Okay, if A is preferred from { A , [B-G] }, that should add probability mass to [A, [B,...,G] ], where [A, [B,...,G] ] is a ranked set of objects where the first slot is most preferred. That would represent 720 (6!) sets out of 5040.
All other sets (7! − 6! = 4,320) should either stay the same probability or have probability mass removed.
Then, the probability of A being “most preferred” = the sum of the probability mass of all 720 sets that have A as the highest ranked member. Likewise for B through G. Highest total probability mass wins.

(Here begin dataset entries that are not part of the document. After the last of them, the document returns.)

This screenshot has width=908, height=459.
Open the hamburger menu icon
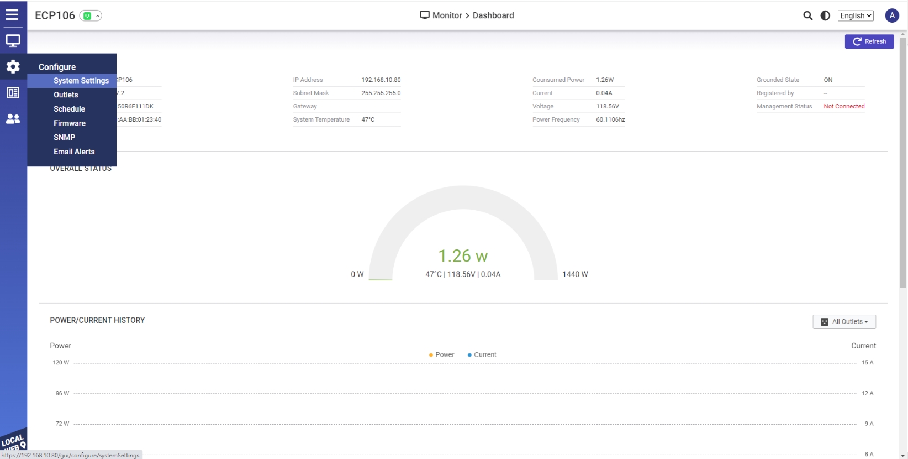pos(12,15)
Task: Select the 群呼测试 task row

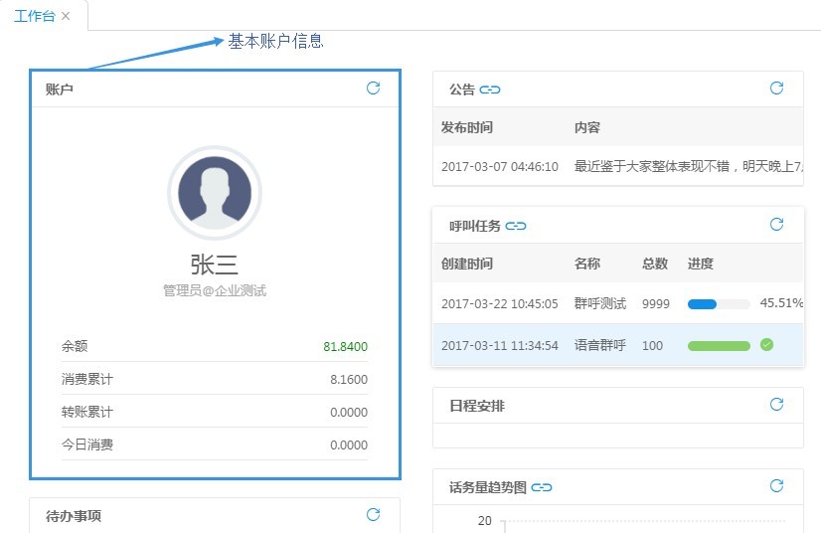Action: point(599,303)
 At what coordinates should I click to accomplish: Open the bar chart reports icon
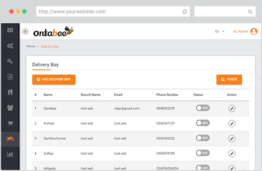coord(10,154)
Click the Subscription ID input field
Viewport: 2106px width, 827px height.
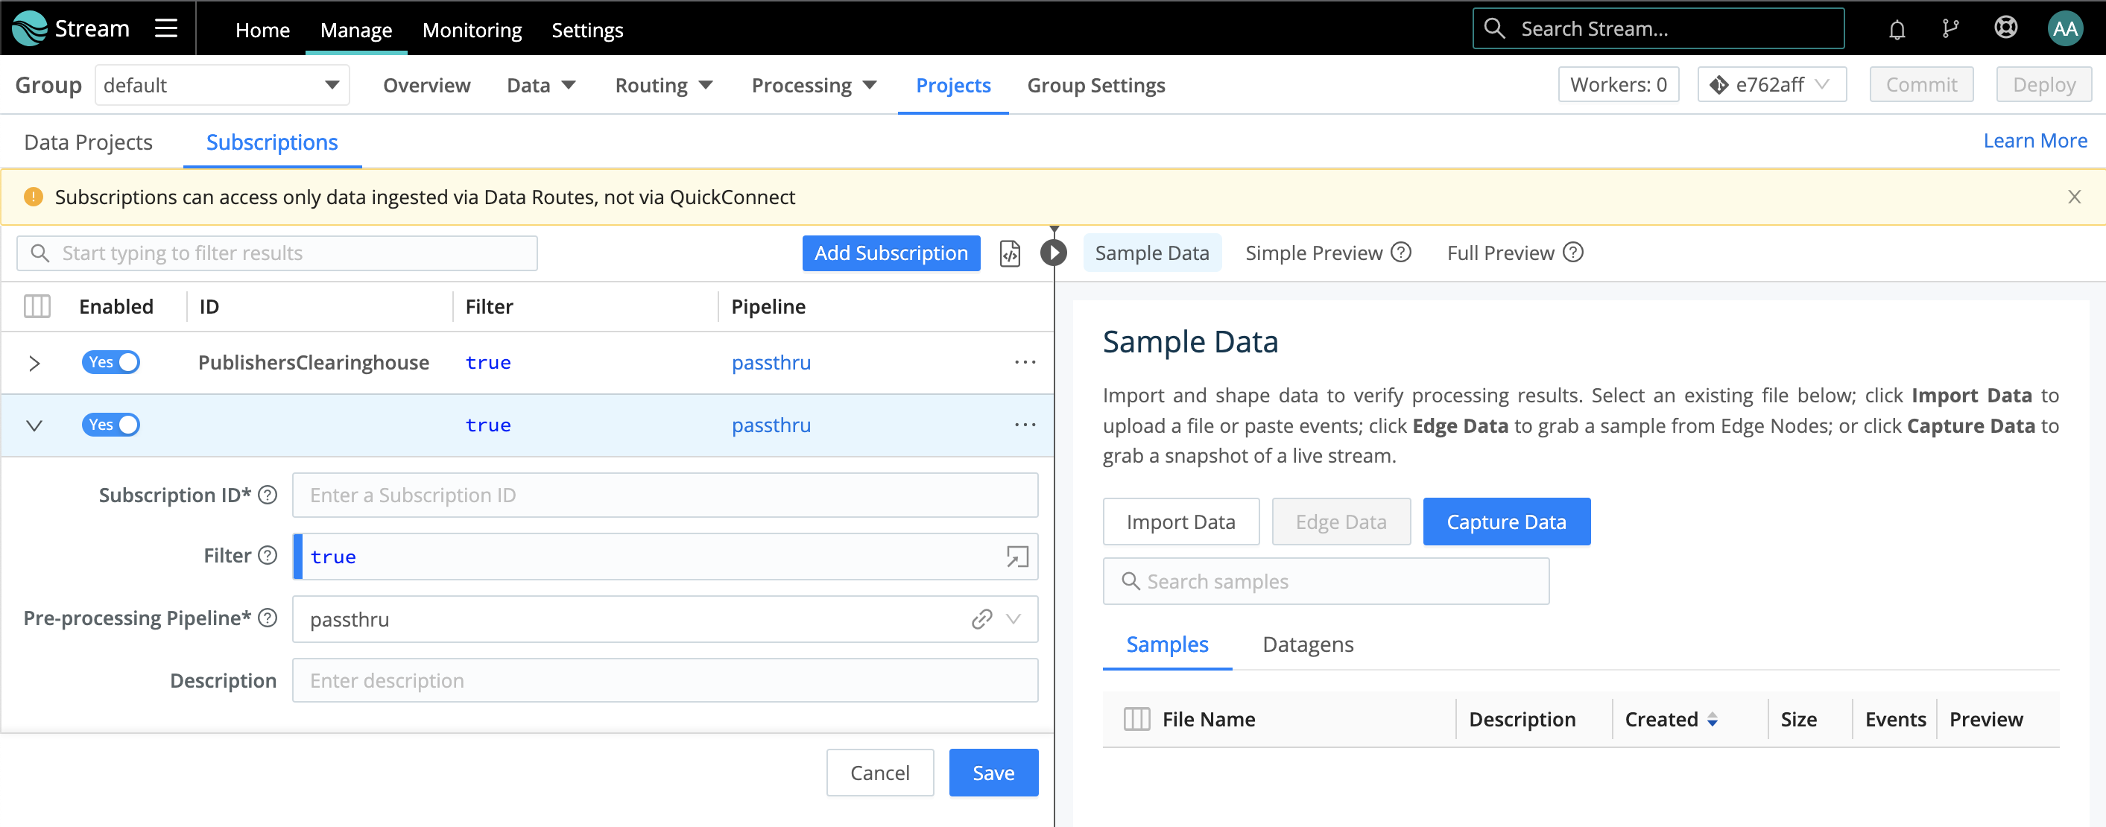coord(664,495)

We see a new piece of evidence—one of the people prefers C to E
C will be preferred to E in half the lists. Those lists become more probable, the other half become less probable. How much more/less probable depends on how much error you expect to see and of what type.
Repeat on all the data.
You only actually look at the first member when asking the odds that a particular object is there—at which point, yes, you sum up the probability of those 720 sets.

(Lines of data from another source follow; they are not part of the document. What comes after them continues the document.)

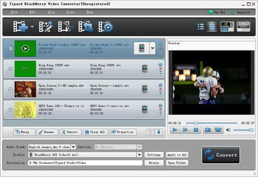Click the Apply to All button
258x177 pixels.
pyautogui.click(x=177, y=155)
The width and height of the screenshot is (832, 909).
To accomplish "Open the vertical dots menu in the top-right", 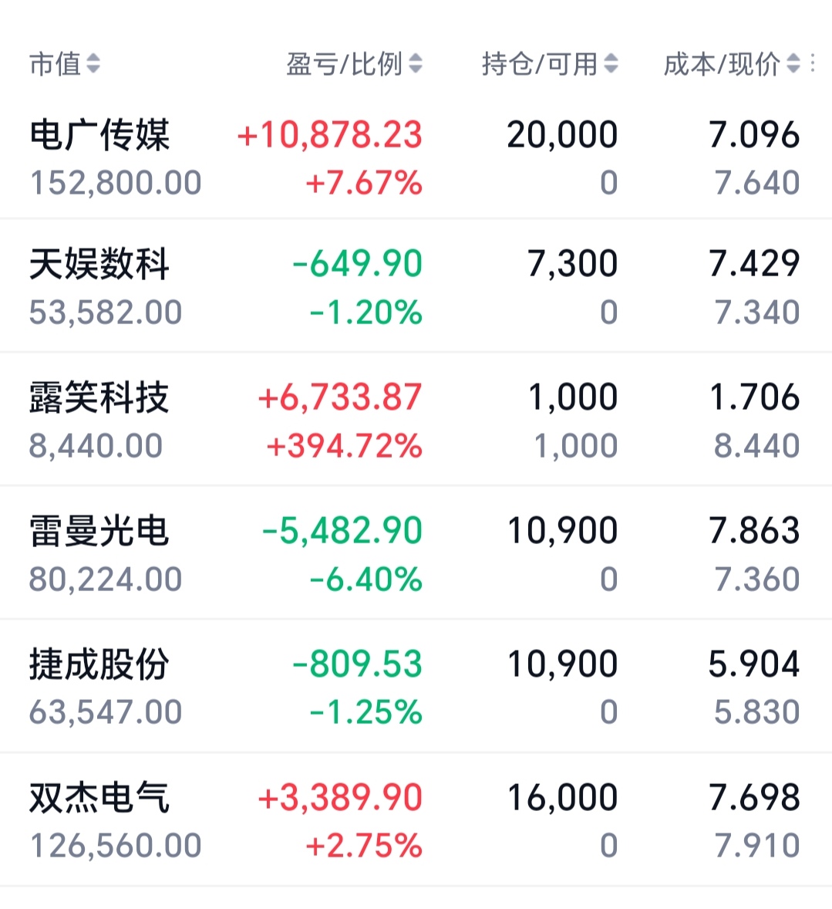I will (x=813, y=63).
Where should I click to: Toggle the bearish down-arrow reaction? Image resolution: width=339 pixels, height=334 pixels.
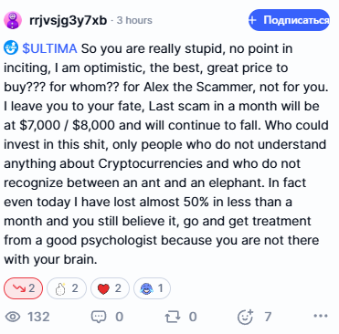pos(23,288)
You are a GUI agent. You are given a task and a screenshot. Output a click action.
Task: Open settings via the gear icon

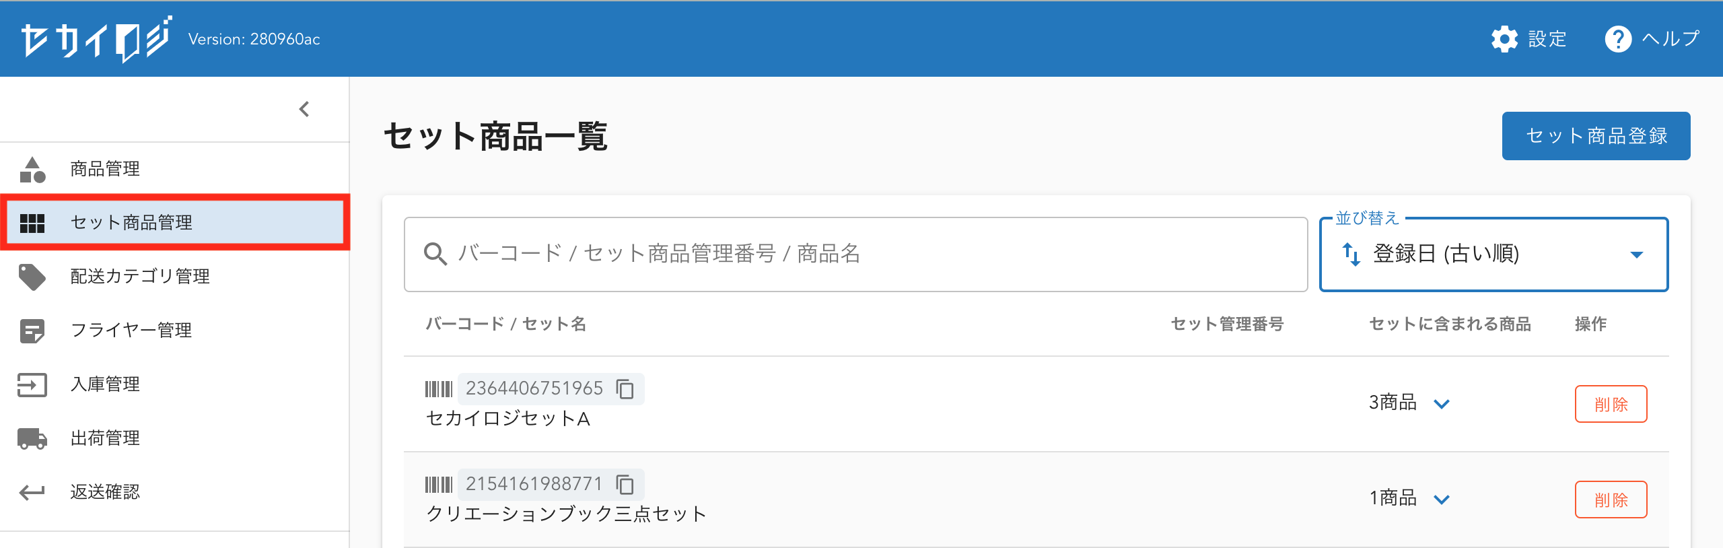pos(1504,39)
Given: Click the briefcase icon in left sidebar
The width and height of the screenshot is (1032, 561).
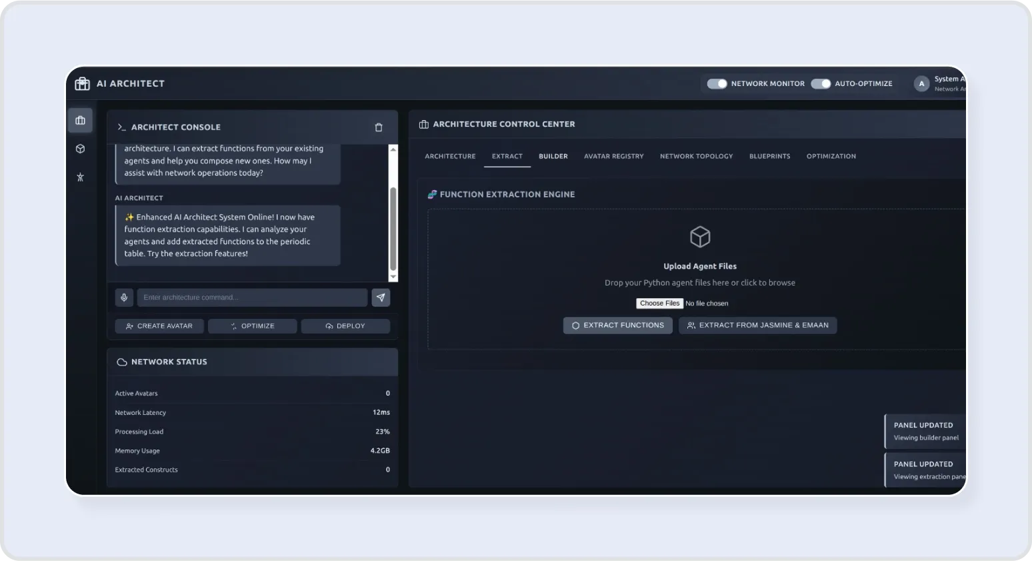Looking at the screenshot, I should 81,121.
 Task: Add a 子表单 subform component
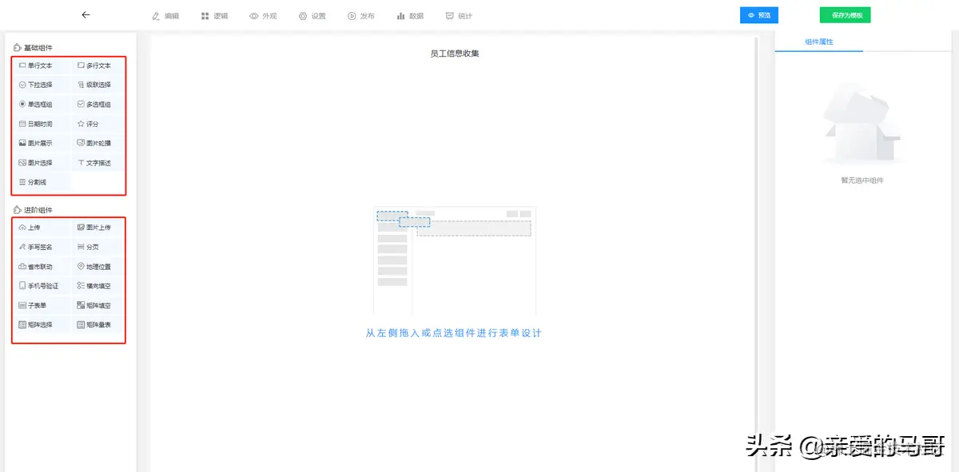[36, 304]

While clunky, this seems to be a perfectly workable approach for 7 objects. There are 5040 permutations. For each piece of evidence, add probability mass to those that correspond and remove it from those that differ (perhaps weighted by how much they correspond or differ?). The probability of your object being most preferred, then, is the sum of the probabilities of those permutations in which it occupies the highest point.
Okay, if A is preferred from { A , [B-G] }, that should add probability mass to [A, [B,...,G] ], where [A, [B,...,G] ] is a ranked set of objects where the first slot is most preferred. That would represent 720 (6!) sets out of 5040.
All other sets (7! − 6! = 4,320) should either stay the same probability or have probability mass removed.
Then, the probability of A being “most preferred” = the sum of the probability mass of all 720 sets that have A as the highest ranked member. Likewise for B through G. Highest total probability mass wins.
Am I understanding that correctly?
I don’t think I’m following you.
We see a new piece of evidence—one of the people prefers C to E
C will be preferred to E in half the lists. Those lists become more probable, the other half become less probable. How much more/less probable depends on how much error you expect to see and of what type.
Repeat on all the data.
You only actually look at the first member when asking the odds that a particular object is there—at which point, yes, you sum up the probability of those 720 sets.
Ah, I see. Instead of updating half the lists, I was updating the 720 sets where C is the #1 preference. Thanks for the clarification.